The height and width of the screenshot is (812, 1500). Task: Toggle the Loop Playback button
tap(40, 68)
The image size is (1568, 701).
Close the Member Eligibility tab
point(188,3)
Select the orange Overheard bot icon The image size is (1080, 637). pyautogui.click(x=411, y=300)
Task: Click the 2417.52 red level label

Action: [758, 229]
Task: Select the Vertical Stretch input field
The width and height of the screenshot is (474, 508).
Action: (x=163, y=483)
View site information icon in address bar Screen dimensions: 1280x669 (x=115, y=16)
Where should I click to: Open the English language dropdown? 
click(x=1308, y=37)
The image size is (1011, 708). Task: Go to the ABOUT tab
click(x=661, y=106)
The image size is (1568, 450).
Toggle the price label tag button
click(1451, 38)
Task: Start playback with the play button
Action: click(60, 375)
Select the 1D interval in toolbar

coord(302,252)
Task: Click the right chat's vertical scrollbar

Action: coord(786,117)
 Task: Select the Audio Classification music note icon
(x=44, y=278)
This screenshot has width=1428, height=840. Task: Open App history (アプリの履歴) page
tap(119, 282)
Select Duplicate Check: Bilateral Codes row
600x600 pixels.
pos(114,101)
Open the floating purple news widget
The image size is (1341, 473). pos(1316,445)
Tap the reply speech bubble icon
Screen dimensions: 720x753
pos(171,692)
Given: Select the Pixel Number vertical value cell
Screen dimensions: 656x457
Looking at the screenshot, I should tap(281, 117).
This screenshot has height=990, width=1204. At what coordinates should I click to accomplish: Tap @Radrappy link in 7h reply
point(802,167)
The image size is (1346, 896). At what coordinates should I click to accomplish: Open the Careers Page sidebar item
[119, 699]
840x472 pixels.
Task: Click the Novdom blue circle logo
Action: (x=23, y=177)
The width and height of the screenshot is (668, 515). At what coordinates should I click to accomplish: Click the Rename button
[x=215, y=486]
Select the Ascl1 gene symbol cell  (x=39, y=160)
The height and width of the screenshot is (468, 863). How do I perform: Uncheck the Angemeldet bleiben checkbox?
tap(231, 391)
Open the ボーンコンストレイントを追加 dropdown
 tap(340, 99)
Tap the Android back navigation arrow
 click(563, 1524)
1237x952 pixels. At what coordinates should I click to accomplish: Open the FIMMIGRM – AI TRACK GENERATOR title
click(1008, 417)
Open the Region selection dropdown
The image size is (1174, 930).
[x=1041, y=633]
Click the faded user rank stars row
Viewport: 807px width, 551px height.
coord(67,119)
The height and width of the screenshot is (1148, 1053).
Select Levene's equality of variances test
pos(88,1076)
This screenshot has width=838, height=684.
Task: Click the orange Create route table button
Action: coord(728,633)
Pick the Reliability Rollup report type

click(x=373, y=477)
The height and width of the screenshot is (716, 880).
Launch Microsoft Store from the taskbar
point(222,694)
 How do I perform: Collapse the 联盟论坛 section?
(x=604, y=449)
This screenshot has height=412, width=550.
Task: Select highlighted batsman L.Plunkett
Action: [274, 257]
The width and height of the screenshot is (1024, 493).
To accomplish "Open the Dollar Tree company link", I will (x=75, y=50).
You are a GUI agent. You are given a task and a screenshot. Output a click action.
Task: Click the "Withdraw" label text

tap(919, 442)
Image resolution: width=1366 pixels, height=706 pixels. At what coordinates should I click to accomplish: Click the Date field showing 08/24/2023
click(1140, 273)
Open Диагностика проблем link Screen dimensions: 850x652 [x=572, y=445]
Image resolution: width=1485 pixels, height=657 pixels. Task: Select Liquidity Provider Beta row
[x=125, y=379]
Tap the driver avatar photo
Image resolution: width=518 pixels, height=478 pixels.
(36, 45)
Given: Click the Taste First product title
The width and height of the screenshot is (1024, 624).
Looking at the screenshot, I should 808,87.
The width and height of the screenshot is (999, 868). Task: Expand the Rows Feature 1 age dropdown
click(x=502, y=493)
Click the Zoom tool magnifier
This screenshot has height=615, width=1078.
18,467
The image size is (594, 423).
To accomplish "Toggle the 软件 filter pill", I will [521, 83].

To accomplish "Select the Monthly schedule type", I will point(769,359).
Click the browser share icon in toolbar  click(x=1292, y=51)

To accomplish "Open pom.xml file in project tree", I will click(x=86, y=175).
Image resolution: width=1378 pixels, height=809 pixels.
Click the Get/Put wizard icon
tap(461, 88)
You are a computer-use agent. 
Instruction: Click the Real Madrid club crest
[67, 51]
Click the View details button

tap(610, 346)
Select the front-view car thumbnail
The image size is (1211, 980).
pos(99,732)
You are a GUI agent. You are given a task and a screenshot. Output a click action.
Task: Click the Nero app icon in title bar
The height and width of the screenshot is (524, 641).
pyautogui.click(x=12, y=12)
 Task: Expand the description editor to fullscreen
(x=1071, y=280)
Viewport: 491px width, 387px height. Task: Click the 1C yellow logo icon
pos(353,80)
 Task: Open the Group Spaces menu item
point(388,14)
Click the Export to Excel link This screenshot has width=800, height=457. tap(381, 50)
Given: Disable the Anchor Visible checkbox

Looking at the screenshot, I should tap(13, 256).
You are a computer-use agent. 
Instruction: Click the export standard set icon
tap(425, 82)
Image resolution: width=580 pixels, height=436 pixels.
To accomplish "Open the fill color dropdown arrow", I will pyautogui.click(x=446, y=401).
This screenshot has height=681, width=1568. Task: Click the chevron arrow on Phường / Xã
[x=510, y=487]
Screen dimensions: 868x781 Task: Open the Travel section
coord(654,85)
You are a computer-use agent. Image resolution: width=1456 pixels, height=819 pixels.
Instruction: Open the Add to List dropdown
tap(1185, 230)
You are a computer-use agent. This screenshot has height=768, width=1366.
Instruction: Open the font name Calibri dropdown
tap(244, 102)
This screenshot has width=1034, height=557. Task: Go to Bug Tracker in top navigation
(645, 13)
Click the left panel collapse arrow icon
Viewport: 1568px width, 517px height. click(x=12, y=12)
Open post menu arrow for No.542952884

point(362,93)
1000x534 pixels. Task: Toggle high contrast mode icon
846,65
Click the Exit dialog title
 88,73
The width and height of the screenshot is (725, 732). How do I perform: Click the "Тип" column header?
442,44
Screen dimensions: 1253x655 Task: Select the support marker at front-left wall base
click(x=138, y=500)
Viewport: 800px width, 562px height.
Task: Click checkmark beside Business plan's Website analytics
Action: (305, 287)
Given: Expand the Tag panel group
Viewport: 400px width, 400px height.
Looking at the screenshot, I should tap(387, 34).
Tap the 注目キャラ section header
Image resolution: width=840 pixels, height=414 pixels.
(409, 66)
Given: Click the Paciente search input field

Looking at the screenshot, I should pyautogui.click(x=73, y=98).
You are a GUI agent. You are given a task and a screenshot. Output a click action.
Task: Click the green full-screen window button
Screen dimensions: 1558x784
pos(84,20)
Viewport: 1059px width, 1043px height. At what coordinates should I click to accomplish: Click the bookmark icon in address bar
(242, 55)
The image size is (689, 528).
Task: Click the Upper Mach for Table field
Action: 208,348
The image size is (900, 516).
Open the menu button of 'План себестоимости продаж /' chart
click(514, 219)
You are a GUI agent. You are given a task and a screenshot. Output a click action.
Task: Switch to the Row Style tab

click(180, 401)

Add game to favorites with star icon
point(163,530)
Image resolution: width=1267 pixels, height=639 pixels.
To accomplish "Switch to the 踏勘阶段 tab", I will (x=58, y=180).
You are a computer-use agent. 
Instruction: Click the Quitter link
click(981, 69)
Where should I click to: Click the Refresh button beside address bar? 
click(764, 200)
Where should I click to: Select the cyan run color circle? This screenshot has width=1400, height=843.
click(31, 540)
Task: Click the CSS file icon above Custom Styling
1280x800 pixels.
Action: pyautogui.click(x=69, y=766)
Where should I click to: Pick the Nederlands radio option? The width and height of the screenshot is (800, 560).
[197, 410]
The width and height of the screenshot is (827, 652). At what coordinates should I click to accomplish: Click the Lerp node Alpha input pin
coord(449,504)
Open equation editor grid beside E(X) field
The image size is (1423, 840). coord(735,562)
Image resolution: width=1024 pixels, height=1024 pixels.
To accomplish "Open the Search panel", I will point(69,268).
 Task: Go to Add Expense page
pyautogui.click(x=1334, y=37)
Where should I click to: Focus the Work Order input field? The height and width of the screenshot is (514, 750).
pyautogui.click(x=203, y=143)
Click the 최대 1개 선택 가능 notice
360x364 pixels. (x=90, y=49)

_ _ _

_REQUIRED WORK_
Only lines that hold the string "cell" belong in the answer, so copy every one of them from the records.

_SOLUTION FOR THIS EXERCISE_
Given: Select the Pixel Number vertical value cell
Select the Ascl1 gene symbol cell  (x=39, y=160)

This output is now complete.